Exercise objective: In the entries below, some lines contain "screenshot"; work out how many and answer with the figure only.

(Data records)

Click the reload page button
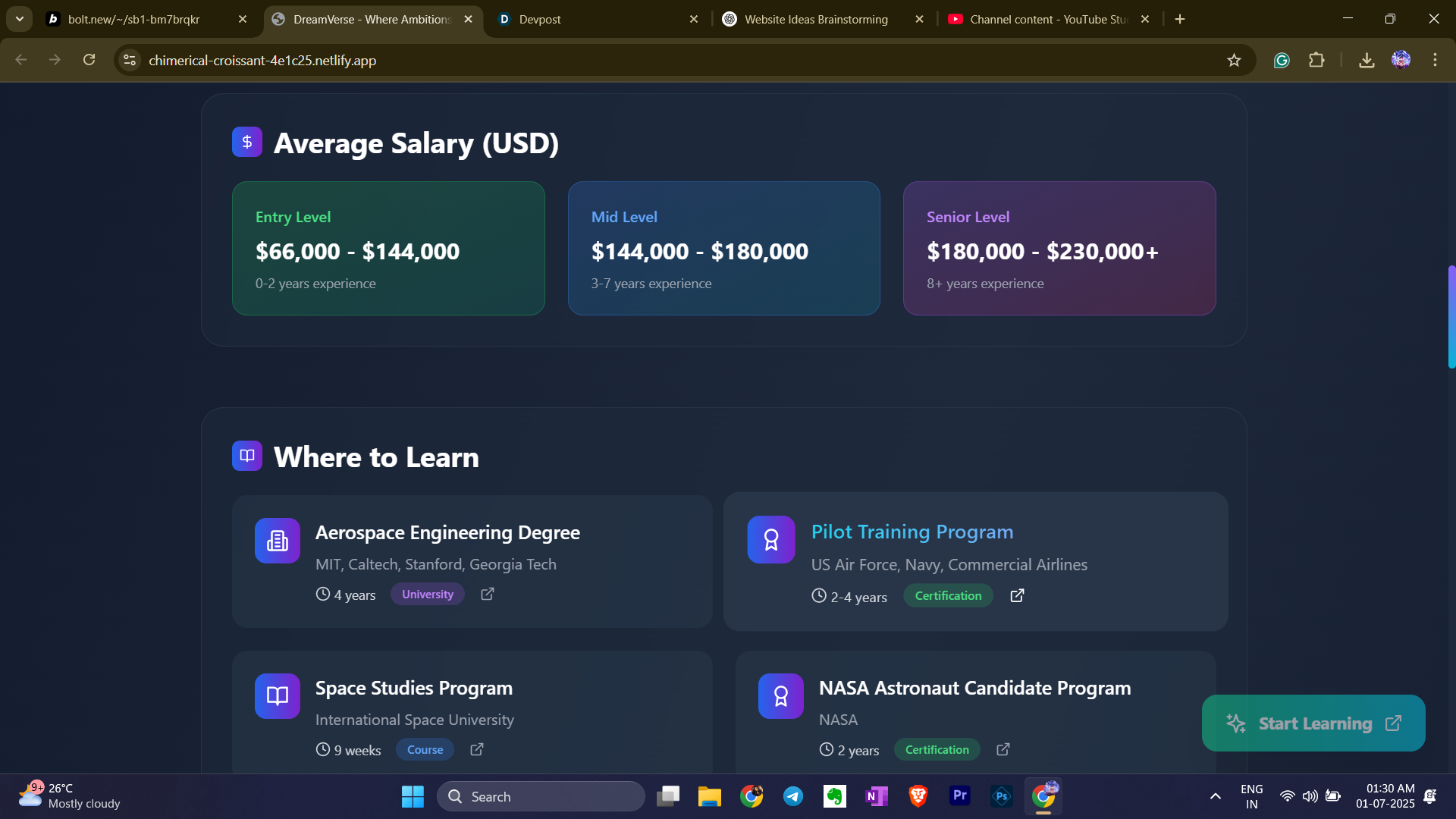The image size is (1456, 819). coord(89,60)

(End Data records)
(Data records)

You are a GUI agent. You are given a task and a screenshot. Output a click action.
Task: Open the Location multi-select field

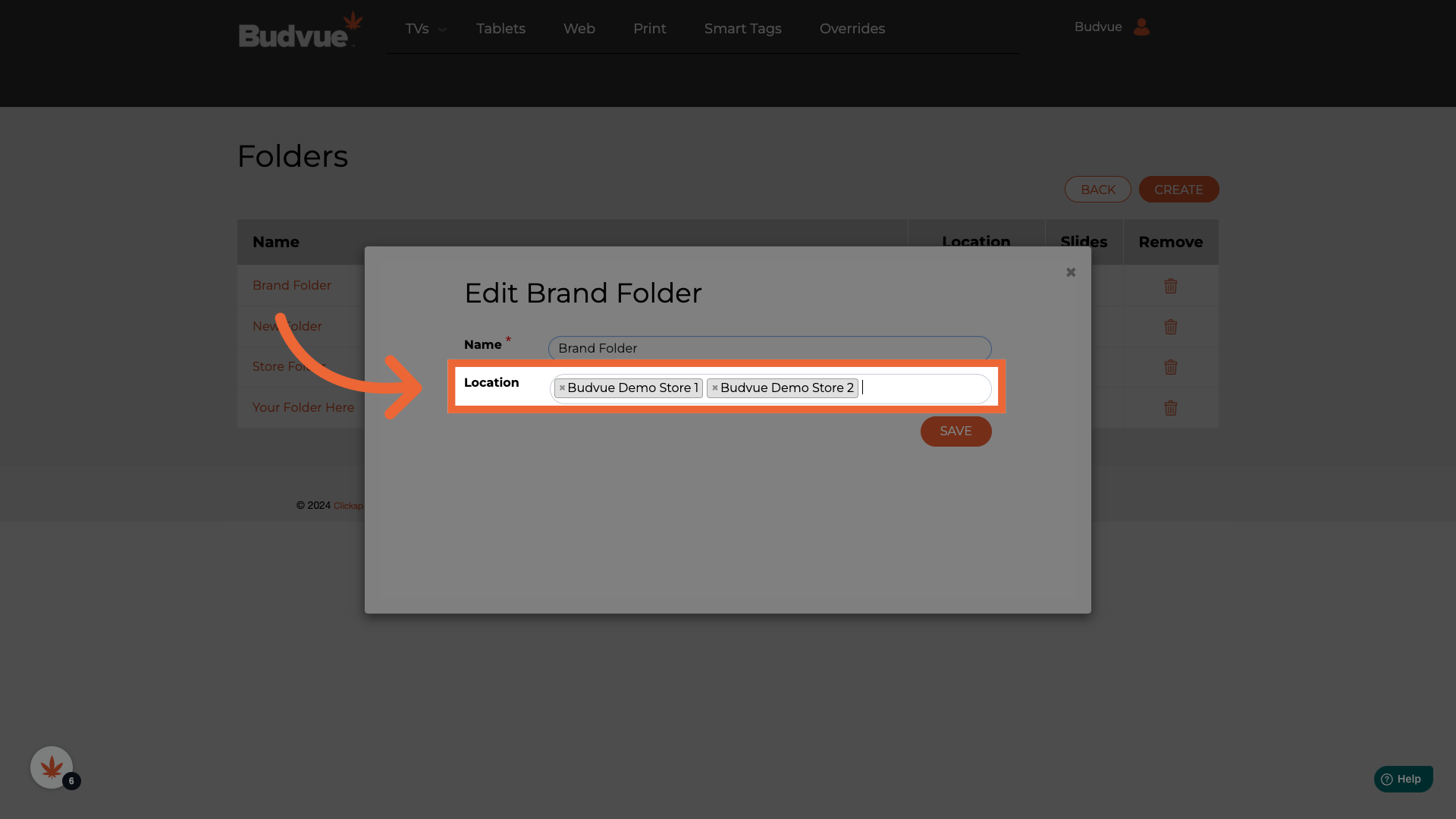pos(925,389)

(End Data records)
(Data records)

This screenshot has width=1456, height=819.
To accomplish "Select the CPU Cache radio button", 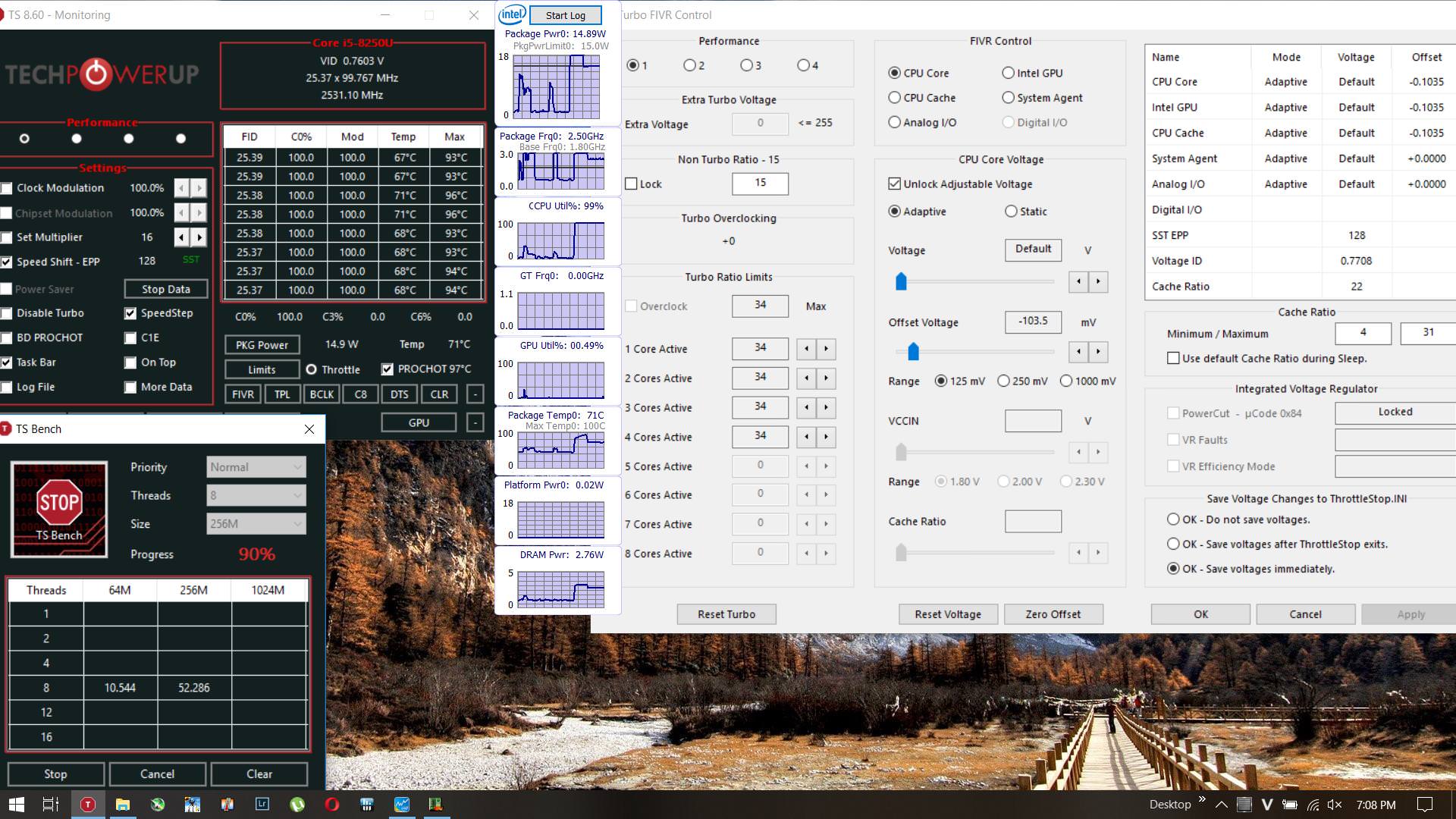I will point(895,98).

(End Data records)

Expected answer: 2